Ratna mengencangkan simpul dasi suaminya dan menepis debu tak kasat mata dari bahu jas Bayu. Setelah memastikan penampilan pria itu sempurna, Ratna pun tersenyum puas. "Aku suka banget lihat kamu pakai jas," ucapnya, seraya mengalungkan lengan ke leher sang suami.

"Kenapa? Ganteng banget ya?"

"Memang," aku Ratna jujur. "The best of you." Wanita itu menggesekkan hidung pada rahang Bayu, menghidu wangi segar yang menguar dari tubuh sang suami. Lalu, kecupan kecil ia hadiahkan di leher lelakinya.

"Lebih suka lihat aku pake jas atau telanjang?" goda Bayu.

Ratna sontak menjauhkan wajah, tangannya mendorong dada Bayu. "Ish, kalau ngobrol sama kamu arahnya jadi ke sana terus. Otakmu kapan lurusnya, sih?"

Senyum miring Bayu terlihat menyebalkan. "Kalau lagi sama kamu, yang jadi lurus bukan otak, Na, tapi yang di bawah." Lelaki itu tanpa malu menarik sebelah tangan Ratna dan menyentuhkannya ke bagian depan celana. "Yang ini, lho."

"Kamu kayaknya perlu dirukyah, ya. Kerasukan jin mesum." Ratna menarik lepas tangannya, tetapi bibirnya tetap mengulas senyum.

"Makanya, pagi-pagi jangan godain suami. Pakai cium-cium leher segala."

"Ya udah, aku godain Raja aja nanti di kantor," balas Ratna enteng, tahu bahwa suaminya pasti tidak suka jika ia berakrab-akrab dengan pemuda itu. "Raja bilang mau ngajak aku kolab di channel YouTube-nya."

"Awas, ya! Jangan macem-macem kamu. Nggak ada kolab-kolab segala. Jaga jarak dari Raja, minimal tiga meter, eh, nggak, lima meter." Bayu mengancam meski tak sepenuh hati. Ia tahu Ratna tidak mungkin berselingkuh. Namun, jika memikirkan Raja pernah menaruh hati pada istrinya, sedikit banyak tetap membuat Bayu waspada. Bagaimana jika ternyata Raja masih menyimpan rasa cinta untuk Ratna? Dalamnya samudera bisa diukur, tapi dalamnya hati, siapa yang tahu? Benar, bukan?

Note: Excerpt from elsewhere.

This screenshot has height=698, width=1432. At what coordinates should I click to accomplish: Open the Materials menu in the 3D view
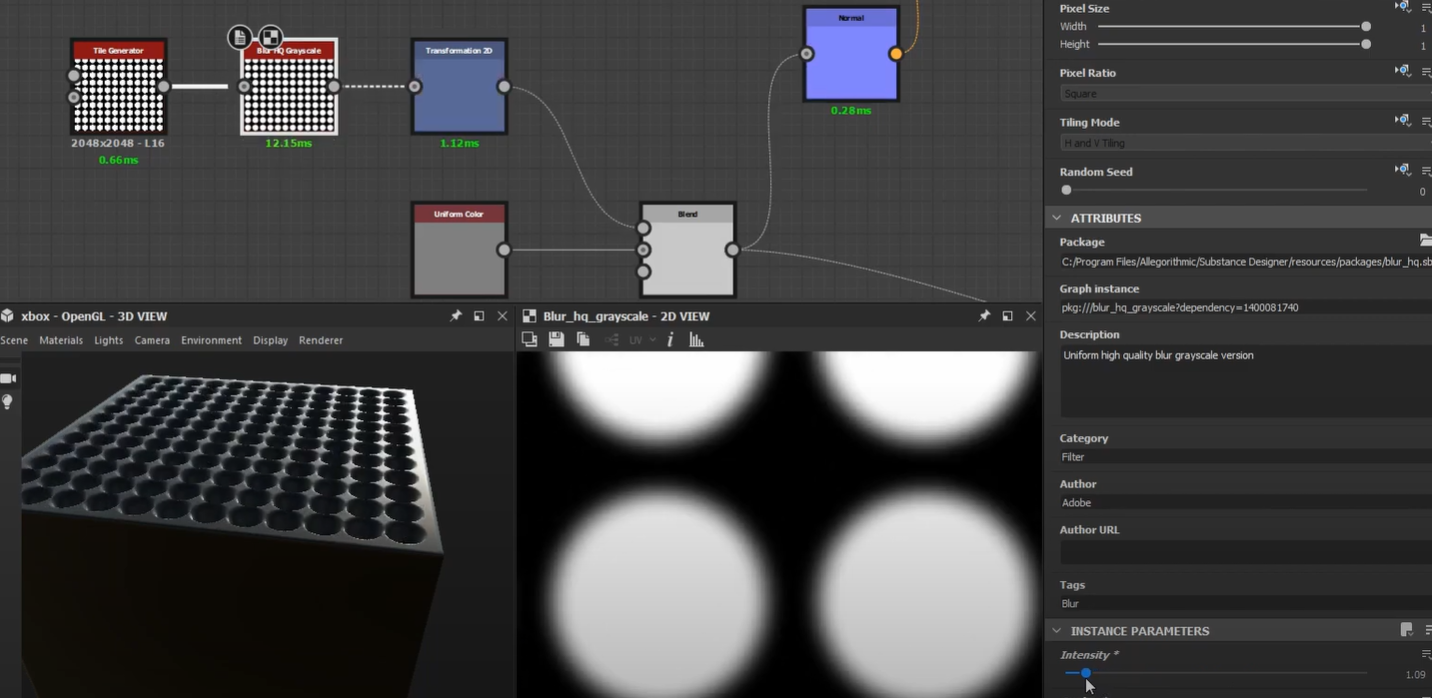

"Jauh banget. Sekalian aja aku ngobrol sama Raja pake telepon kaleng," sahut Ratna sambil bergerak menjauh. Memeriksa kelengkapan tas kerja suaminya yang masih tergeletak di atas kasur.

"Raja masih suka tebar pesona sama cewek-cewek?"

"Dia itu bukan tebar pesona, tapi cewek-cewek aja yang ngerumunin dia terus."

"Sok kecakepan."

"Dih, masih sensi aja kalau soal Raja."

"Namanya juga mantan rival."  Bayu mematut diri di depan cermin untuk terakhir kalinya. "Hari ini mau masak apa?" tanyanya.

"Ada ikan peda. Nanti malam mau dimasak pakai santan. Kalau buat siang, mau aku tumis aja pakai cabe sama pete. Kamu mau?  Eh, tapi kamu udah dapat makan di acara Dies Natalis, ya."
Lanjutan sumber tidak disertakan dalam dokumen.